Our church makes available a daily devotional titled “Indeed,” which God has used throughout this process to speak to both Deb and me. Early on, it explored passages in Isaiah, which reminded us of God’s love and the hope He provided. Yesterday’s message in “Indeed” was once again timely. I had hoped that I could just provide a link to it and let you read it (no such luck). So, I’ll give you my perspective anyway.
Over the last week, the gravity of our situation has started to become overwhelming. Even though Ian has shown improvement, the enemy keeps bringing back some of the doctor’s words from the prognosis as an attack. I want to be realistic about Ian’s chances, and by human standards those chances aren’t good. The other temptation is to focus solely on asking God to heal him. There is nothing wrong with interceding on Ian’s behalf; I do that every day in full confidence, as do an enormous number of others (thank you for your prayers, everyone). However, as long as I focus on those two possible outcomes, my perspective remains almost strictly temporal and one-dimensional.

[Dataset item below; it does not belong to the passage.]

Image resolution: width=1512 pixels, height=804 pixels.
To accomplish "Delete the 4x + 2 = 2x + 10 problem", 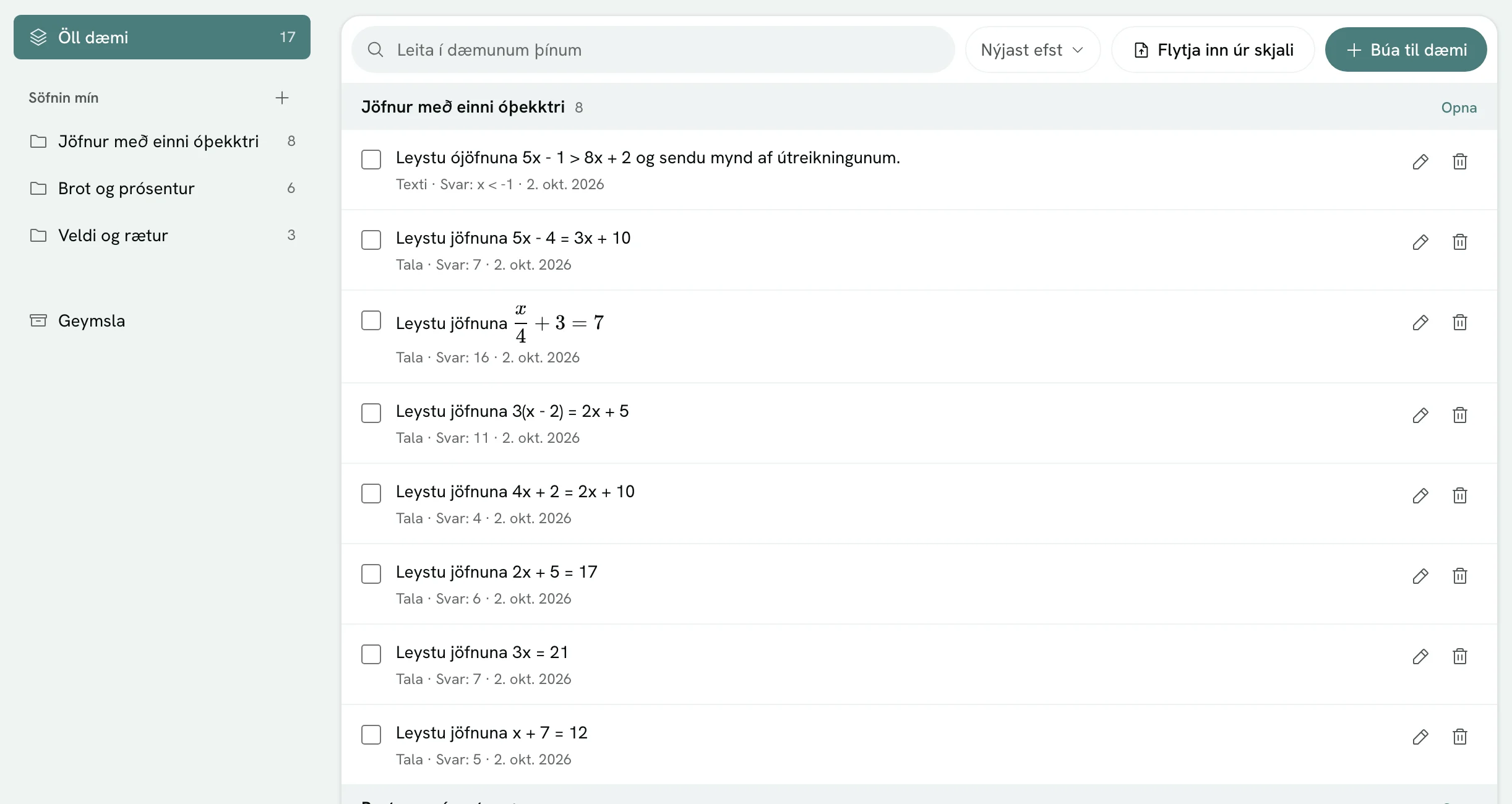I will click(x=1460, y=495).
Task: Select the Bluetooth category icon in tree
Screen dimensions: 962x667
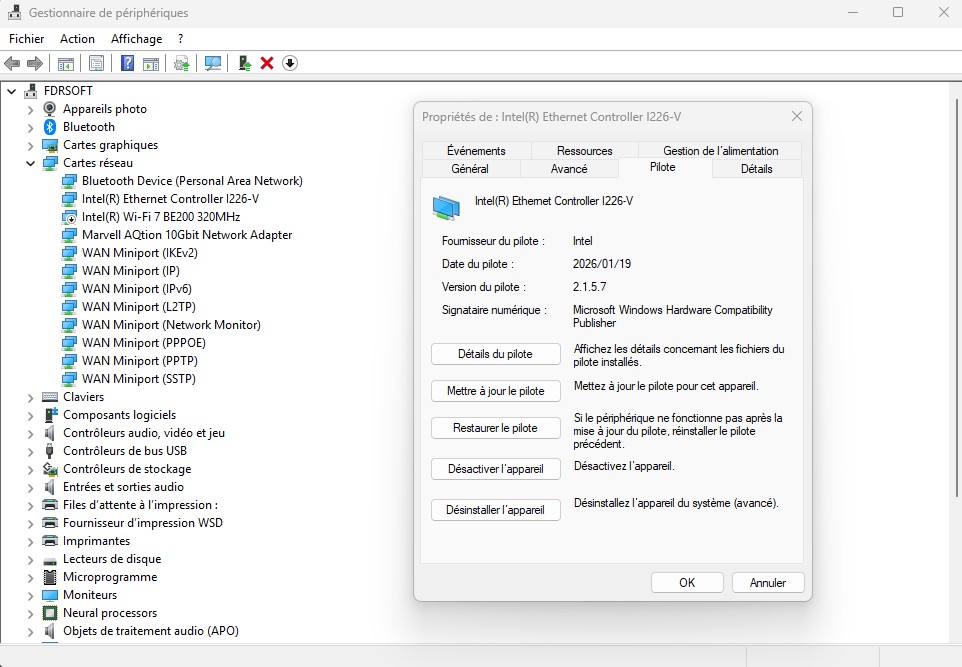Action: pyautogui.click(x=50, y=127)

The “Indeed” devotional is currently looking at the first chapter in Job. Anytime I look at Job, one of two thoughts cross my mind:
1.) “I fully believe what this says, but my situation is nearly that bad.”
2.) “Dear Lord, please don’t let my situation get that bad.”
Anyway, looking at the first chapter of Job, any tragic situation gets a new framework. God has protected Job and allowed him to prosper. Job recognizes that all of his blessings are from God, and is appropriately thankful. Satan (literally, “the accuser”) uses this relationship to make the charge that Job is worshiping God only because he is blessed and protected. Satan states that if Job was not protected, he would not be faithful. God then allows the test to proceed.
God entrusts His reputation to Job, and when Job is faithful, God is glorified. That frames my situation much differently. God is entrusting His reputation with me, since my words and actions are now getting much greater scrutiny than before we learned of Ian’s condition. God has Ian’s best interest in mind, and will take care of my son. My charge is to continue to glorify God no matter what happens.
In discussing this with someone dear to me, the question was raised, “Wouldn’t it glorify God most to heal Ian?” In my limited mind, it would be hard to disagree with that statement. God, heal Ian now, heal him completely, and do it in a way that nobody else can explain. However, when I start praying and expecting that to happen, I exhibit tremendous hubris by thinking that I can tell the Maker of the universe, the Ruler of Creation, what to do. I have the audacity to recommend to my Lord, here is how you should be honored. I would not think to suggest to my manager at work how he should perform his job. What right do I have informing The Almighty of how His work is to be done?
Instead, I need to let God be God. I usually have a hard enough time being Tom; I’m not looking for that kind of promotion. I ask that His will be to restore Ian, but I ask further that His will be done. And until His final decision is known, I will focus on the task that He has given to me: to lift up the name of Jesus in everything I say and do. That task was given to me before we knew that Ian had a tumor, and it has not changed.
#1 by BRAXTON'S FAMILY on June 19th, 2008
Tom:
These are some profound insights. They are helpful to me now as I consider my daily response to God, especially as I consider the things I struggle with most, such as Braxton’s recovery and my addiction.
Lord, you have blessed us with the gift of freedom of choice. May we use this choice in good times and bad to demonstrate our trust in you. May our free choices bring you glory, even when our circumstances do not.